━━━━━ SOURCE MATERIAL ━━━━━

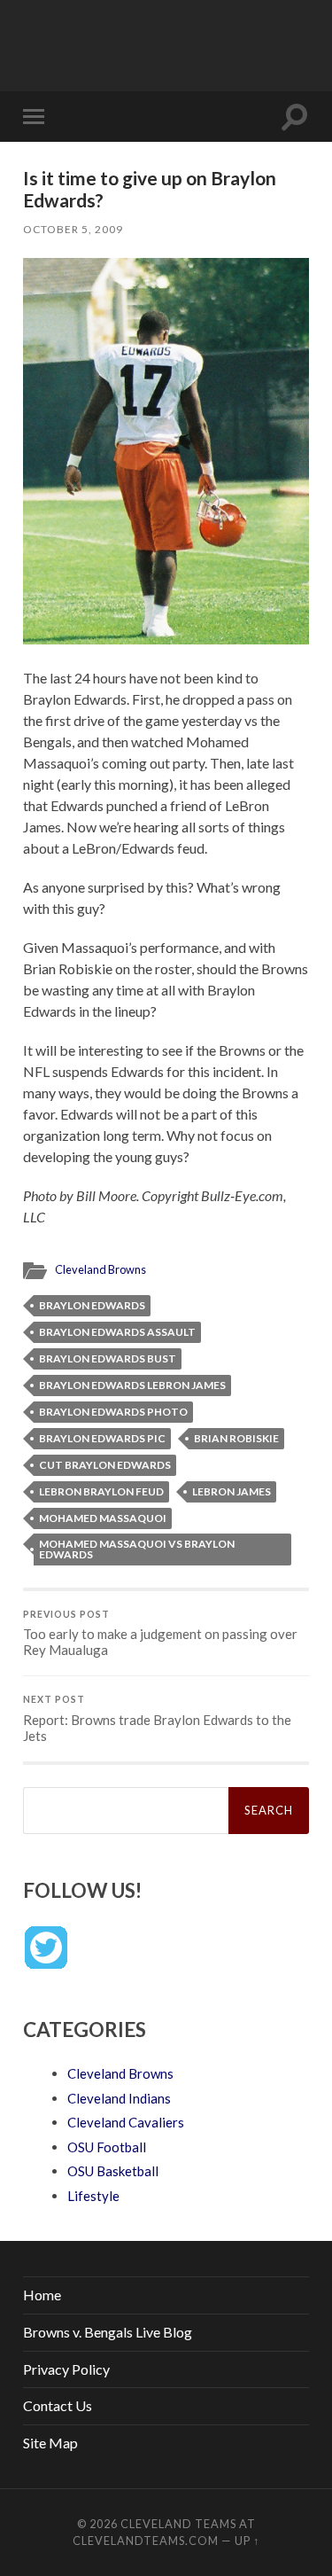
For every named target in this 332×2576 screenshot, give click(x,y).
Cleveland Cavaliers (125, 2122)
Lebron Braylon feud (101, 1491)
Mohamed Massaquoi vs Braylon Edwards (137, 1549)
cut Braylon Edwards (105, 1464)
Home (42, 2294)
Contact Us (57, 2405)
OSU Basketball (112, 2171)
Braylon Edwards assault (117, 1332)
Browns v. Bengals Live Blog (107, 2331)
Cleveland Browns (100, 1269)
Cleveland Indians (119, 2098)
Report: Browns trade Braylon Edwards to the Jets (157, 1719)
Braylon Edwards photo (113, 1411)
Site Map (50, 2442)
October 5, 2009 (73, 229)
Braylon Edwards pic (102, 1438)
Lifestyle (93, 2196)
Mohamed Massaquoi (102, 1518)
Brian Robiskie (236, 1438)
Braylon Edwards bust (107, 1358)
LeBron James (231, 1491)
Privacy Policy (66, 2369)
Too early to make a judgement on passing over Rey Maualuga (160, 1634)
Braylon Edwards (92, 1305)
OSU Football (106, 2147)
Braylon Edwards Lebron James (132, 1385)
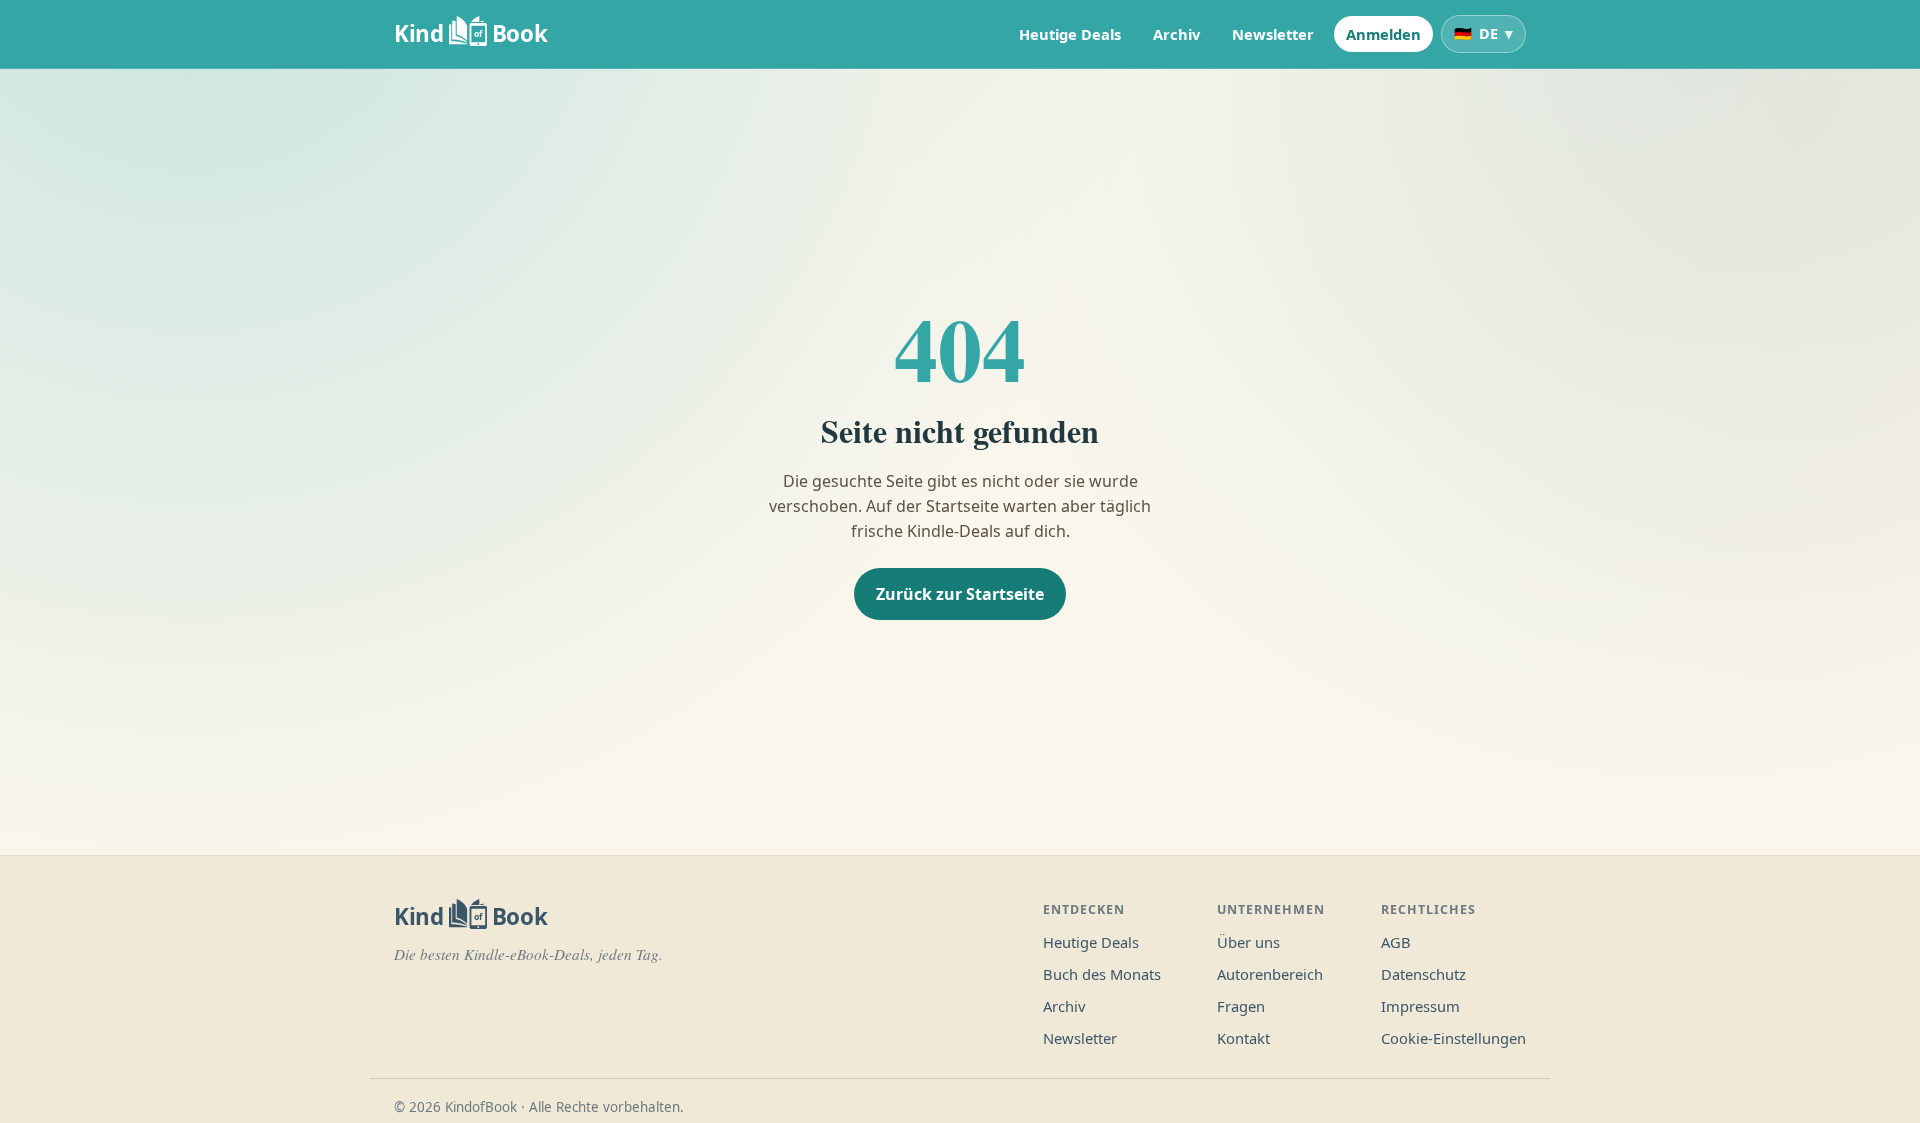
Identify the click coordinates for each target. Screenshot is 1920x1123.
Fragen (1241, 1006)
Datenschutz (1423, 974)
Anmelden (1383, 34)
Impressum (1420, 1006)
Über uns (1248, 942)
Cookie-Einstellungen (1453, 1038)
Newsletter (1273, 34)
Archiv (1176, 34)
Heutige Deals (1070, 34)
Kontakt (1243, 1038)
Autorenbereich (1270, 974)
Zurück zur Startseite (960, 594)
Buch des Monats (1102, 974)
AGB (1396, 942)
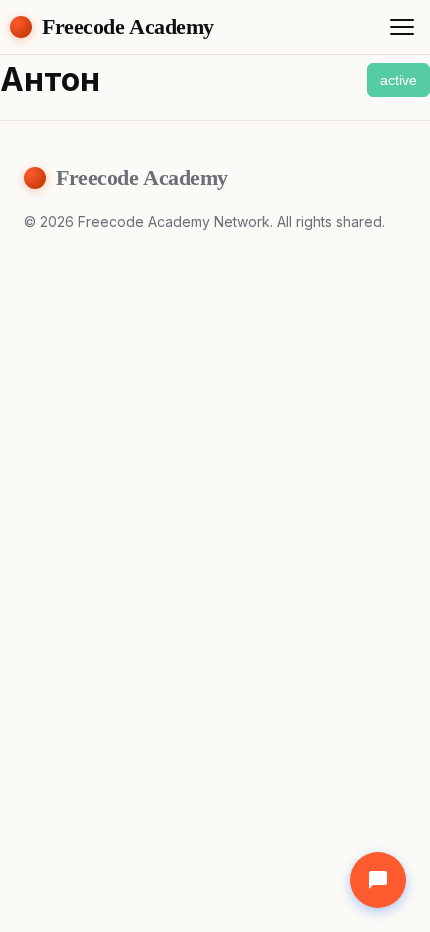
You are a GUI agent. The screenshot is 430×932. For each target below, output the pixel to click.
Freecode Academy (128, 26)
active (398, 80)
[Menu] (402, 27)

━━━━━

WORK TASK => Leave the images out and transcribe the remaining data above word for word.

YOUR SOLUTION =>
For every named target in this 332×2576 screenshot, give click(x,y).
Cleveland Cavaliers (125, 2122)
Lebron Braylon feud (101, 1491)
Mohamed Massaquoi vs Braylon Edwards (137, 1549)
cut Braylon Edwards (105, 1464)
Home (42, 2294)
Contact Us (57, 2405)
OSU Basketball (112, 2171)
Braylon Edwards assault (117, 1332)
Browns v. Bengals Live Blog (107, 2331)
Cleveland Browns (100, 1269)
Cleveland Indians (119, 2098)
Report: Browns trade Braylon Edwards to the Jets (157, 1719)
Braylon Edwards photo (113, 1411)
Site Map (50, 2442)
October 5, 2009 (73, 229)
Braylon Edwards pic (102, 1438)
Lifestyle (93, 2196)
Mohamed Massaquoi (102, 1518)
Brian Robiskie (236, 1438)
Braylon Edwards bust (107, 1358)
LeBron James (231, 1491)
Privacy Policy (66, 2369)
Too early to make a judgement on passing over Rey Maualuga (160, 1634)
Braylon Edwards (92, 1305)
OSU Football (106, 2147)
Braylon Edwards Lebron James (132, 1385)
Identify the click coordinates for each target. Screenshot is 1920x1123.
Fragen (1241, 1006)
Datenschutz (1423, 974)
Anmelden (1383, 34)
Impressum (1420, 1006)
Über uns (1248, 942)
Cookie-Einstellungen (1453, 1038)
Newsletter (1273, 34)
Archiv (1176, 34)
Heutige Deals (1070, 34)
Kontakt (1243, 1038)
Autorenbereich (1270, 974)
Zurück zur Startseite (960, 594)
Buch des Monats (1102, 974)
AGB (1396, 942)
You are a GUI agent. The screenshot is 430×932. For each target below, output the pixel to click.
Freecode Academy (128, 26)
active (398, 80)
[Menu] (402, 27)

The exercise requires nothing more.